# Saved data entries
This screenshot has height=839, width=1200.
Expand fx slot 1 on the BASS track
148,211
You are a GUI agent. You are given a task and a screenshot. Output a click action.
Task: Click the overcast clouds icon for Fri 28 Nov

# WHAT YOU WILL DO
Line by line, copy the data above.

# TASK RESULT
This screenshot has height=839, width=1200.
Expand fx slot 1 on the BASS track
148,211
You are a GUI agent. You are given a task and a screenshot. Output a click action.
Task: Click the overcast clouds icon for Fri 28 Nov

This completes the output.